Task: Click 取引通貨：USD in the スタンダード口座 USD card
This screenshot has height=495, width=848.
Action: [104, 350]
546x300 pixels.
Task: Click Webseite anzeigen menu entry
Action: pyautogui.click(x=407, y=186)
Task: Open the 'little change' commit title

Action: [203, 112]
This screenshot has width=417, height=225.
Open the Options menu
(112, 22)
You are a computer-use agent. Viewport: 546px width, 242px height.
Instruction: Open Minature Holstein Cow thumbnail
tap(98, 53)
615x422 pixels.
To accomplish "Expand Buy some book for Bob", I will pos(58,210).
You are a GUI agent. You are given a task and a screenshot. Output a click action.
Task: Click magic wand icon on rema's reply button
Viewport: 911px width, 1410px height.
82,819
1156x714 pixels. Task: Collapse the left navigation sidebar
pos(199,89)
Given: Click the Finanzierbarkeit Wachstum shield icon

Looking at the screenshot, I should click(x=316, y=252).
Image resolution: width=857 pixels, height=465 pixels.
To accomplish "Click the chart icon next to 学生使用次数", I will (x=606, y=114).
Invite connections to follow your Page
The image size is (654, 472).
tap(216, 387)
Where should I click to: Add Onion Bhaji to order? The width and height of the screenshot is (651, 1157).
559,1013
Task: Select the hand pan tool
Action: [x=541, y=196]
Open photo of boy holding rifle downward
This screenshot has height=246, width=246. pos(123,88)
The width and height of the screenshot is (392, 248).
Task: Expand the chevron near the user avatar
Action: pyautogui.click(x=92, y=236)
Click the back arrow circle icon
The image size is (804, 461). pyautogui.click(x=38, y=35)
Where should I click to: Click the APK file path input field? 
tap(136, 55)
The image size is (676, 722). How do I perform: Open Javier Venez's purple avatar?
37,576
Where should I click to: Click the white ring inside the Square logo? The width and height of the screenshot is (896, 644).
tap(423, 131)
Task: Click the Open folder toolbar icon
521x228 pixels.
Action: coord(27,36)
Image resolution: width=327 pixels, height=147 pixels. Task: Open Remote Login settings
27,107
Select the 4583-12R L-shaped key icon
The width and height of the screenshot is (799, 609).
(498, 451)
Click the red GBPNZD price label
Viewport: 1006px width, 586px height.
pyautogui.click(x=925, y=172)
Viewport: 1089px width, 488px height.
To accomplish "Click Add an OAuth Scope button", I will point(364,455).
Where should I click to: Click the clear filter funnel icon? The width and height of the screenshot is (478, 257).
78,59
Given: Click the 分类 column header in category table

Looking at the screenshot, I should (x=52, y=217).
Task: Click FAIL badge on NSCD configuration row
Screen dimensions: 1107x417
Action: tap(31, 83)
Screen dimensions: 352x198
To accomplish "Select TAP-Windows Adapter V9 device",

## Work to be completed
Type the entries out again so that they match exactly.

## Answer below
Task: Click 取引通貨：USD in the スタンダード口座 USD card
This screenshot has height=495, width=848.
Action: [104, 350]
546x300 pixels.
Task: Click Webseite anzeigen menu entry
Action: pyautogui.click(x=407, y=186)
Task: Open the 'little change' commit title

Action: [203, 112]
This screenshot has width=417, height=225.
Open the Options menu
(112, 22)
You are a computer-use agent. Viewport: 546px width, 242px height.
Instruction: Open Minature Holstein Cow thumbnail
tap(98, 53)
615x422 pixels.
To accomplish "Expand Buy some book for Bob", I will pos(58,210).
You are a GUI agent. You are given a task and a screenshot. Output a click action.
Task: Click magic wand icon on rema's reply button
Viewport: 911px width, 1410px height.
82,819
1156x714 pixels. Task: Collapse the left navigation sidebar
pos(199,89)
Given: Click the Finanzierbarkeit Wachstum shield icon

Looking at the screenshot, I should click(x=316, y=252).
Image resolution: width=857 pixels, height=465 pixels.
To accomplish "Click the chart icon next to 学生使用次数", I will (x=606, y=114).
Invite connections to follow your Page
The image size is (654, 472).
tap(216, 387)
Where should I click to: Add Onion Bhaji to order? The width and height of the screenshot is (651, 1157).
559,1013
Task: Select the hand pan tool
Action: [x=541, y=196]
Open photo of boy holding rifle downward
This screenshot has height=246, width=246. pos(123,88)
The width and height of the screenshot is (392, 248).
Task: Expand the chevron near the user avatar
Action: pyautogui.click(x=92, y=236)
Click the back arrow circle icon
The image size is (804, 461). pyautogui.click(x=38, y=35)
Where should I click to: Click the APK file path input field? 
tap(136, 55)
The image size is (676, 722). How do I perform: Open Javier Venez's purple avatar?
37,576
Where should I click to: Click the white ring inside the Square logo? The width and height of the screenshot is (896, 644).
tap(423, 131)
Task: Click the Open folder toolbar icon
521x228 pixels.
Action: coord(27,36)
Image resolution: width=327 pixels, height=147 pixels. Task: Open Remote Login settings
27,107
Select the 4583-12R L-shaped key icon
The width and height of the screenshot is (799, 609).
(498, 451)
Click the red GBPNZD price label
Viewport: 1006px width, 586px height.
pyautogui.click(x=925, y=172)
Viewport: 1089px width, 488px height.
To accomplish "Click Add an OAuth Scope button", I will point(364,455).
Where should I click to: Click the clear filter funnel icon? The width and height of the screenshot is (478, 257).
78,59
Given: Click the 分类 column header in category table

Looking at the screenshot, I should (x=52, y=217).
Task: Click FAIL badge on NSCD configuration row
Screen dimensions: 1107x417
Action: tap(31, 83)
Screen dimensions: 352x198
To accomplish "Select TAP-Windows Adapter V9 device",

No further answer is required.